La porta dell’ingresso lentamente gli si aprì davanti ed la casa, la stessa che poche ore prima aveva lasciato in uno stato di normalità, appare del tutto cambiata ai suoi occhi. Enormi candele accese ovunque, teschi che campeggiano su mobili che prima della rivelazione paterna ospitavano foto storiche della famiglia e di Diego Maradona! Diego Armando Maradona! Fumo denso e bianco sparso per tutta la casa ed un rosso opaco che faceva da luce ad un’ atmosfera lugubre degna di una scena di un film di Alfred Hicthcock. “Mamm ro carmn e c’re ca o cimiter re funtanell!?” esclamò Totore nello stupore più totale. Cinque minuti dopo dalla stanza, che fino a quel momento avevano usato esclusivamente come sala pranzo, esce Ciro che nel frattempo si era trasformato nel Mago Cyrus ed una volta salutato il suo “paziente” visibilmente sollevato dalle parole del seducente visionario, con in dosso una veste di raso nero, lunga fin sotto i piedi ed in mano delle carte giganti, saluta con tutta la naturalezza del Mondo il figlio che gli chiede: “Papà ma che stat?” e lui quasi sorpreso dalla domanda: “nient Totò a papà”.

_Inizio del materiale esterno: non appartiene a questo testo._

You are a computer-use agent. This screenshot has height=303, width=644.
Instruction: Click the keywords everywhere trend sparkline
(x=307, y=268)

Nel frattempo passato per la casetta del custode, ultimo contatto con il Mondo esterno, mi trovo all’interno del Camposanto. Scavato dentro una roccia mi si presenta cupo e maestoso. Si tratta di una serie di grotte che si incrociano e formano una treccia di corridoi. In ognuno di questi, sistemati con cura uno sopra l’altro, migliaia di teschi ed ossa di ogni tipo. Posizionati quasi sempre a rombo formano, in alcuni punti, delle perfette composizioni geometriche e, francamente, faccio fatica a capire verso e tipo di applicazione. Sono trattati in modo del tutto comune tranne alcune eccezioni.
Il 95% di questi non ha un nome ed è dunque irriconoscibile, fanno parte della enorme massa, hanno però dalla loro parte il fatto che essendo stati messi tutti vicini, per l’eternità, avranno comunque almeno altri quattro teschi, uno per lato, con cui condividere il silenzio perpetuo del posto.

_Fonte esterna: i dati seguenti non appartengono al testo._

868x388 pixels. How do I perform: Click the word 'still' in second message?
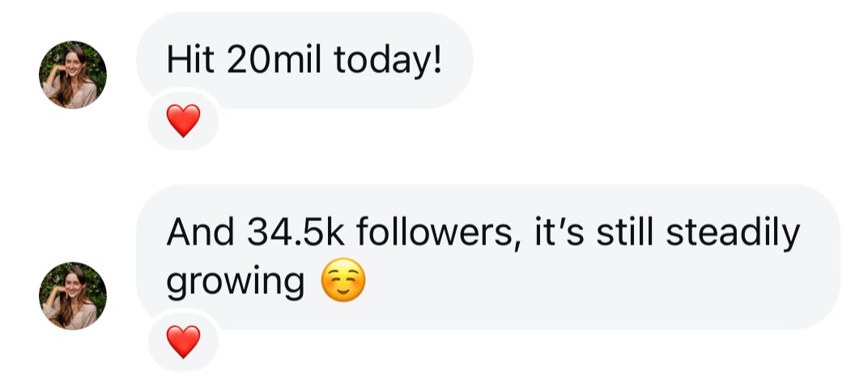[622, 234]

Il 5% invece è stato riposto in piccole nicchie o scatole, anche di fortuna. Molte sono costruite in marmo, ma nel mio giro ne ho viste anche qualcuna in legno e addirittura qualcosa che si avvicinava alla carta. Fuori dalle nicchie, in svariati modi, vi è applicato il nome del defunto o semplicemente, se dentro la nicchia vi si trovano più teschi, il cognome della Famiglia.
E’ usanza per i più fortunati possessori di nicchie o scatole mettere all’esterno delle stesse un oggetto che il defunto in vita apprezzava particolarmente. Il signor Cavaliere Esposito Francesco, ad esempio, fa sfoggio all’esterno della sua eterna dimora di due sigarette delle quali non riesco a riconoscere marca o provenienza. La famiglia Lieto, invece, ha fatto applicare sull’esterno della scatola una lastra di plastica, come a voler essere lasciati in pace ed io lo faccio.
Più avanti Anna Faenza condivide la sua nicchia con un altro teschio: in realtà fra i due faccio fatica a riconoscere Anna, sono uno vicino all’altro, attaccati come a volersi dare un bacio, una sorta di bacio eterno. Fuori dalla nicchia un biglietto della metro che di eterno ha ben poco, una volta durava 90’ minuti oggi giusto una corsa.
Proseguendo, all’esterno di una modesta scatola, forse la più malridotta, qualcuno ha piantato un bastoncino con sopra un cuore quasi a volersi scusare con il povero teschio ospite delle condizioni pietose in cui versa la sua dimora, come a dire: “agg’pacienz questo potevamo permetterci”.
Fra le tante tre sono le scritte ricorrenti “per grazia ricevuta”, “per voto” e “per fede”, la stessa fede che leggo sui biglietti che i visitatori, talvolta anche parenti, lasciano in appositi spazi “aperti al pubblico”. Tra decine di monete lasciate in pegno alle anime dei defunti e tanti biglietti mi colpisce uno in particolare che recita : “Uno di voi fa che trovi un posto di lavoro (serio e retribuito) per Alfonso e Paolo” in cambio nello stesso tempo lo scrittore promette e s’impegna a recitare tante preghiere per loro.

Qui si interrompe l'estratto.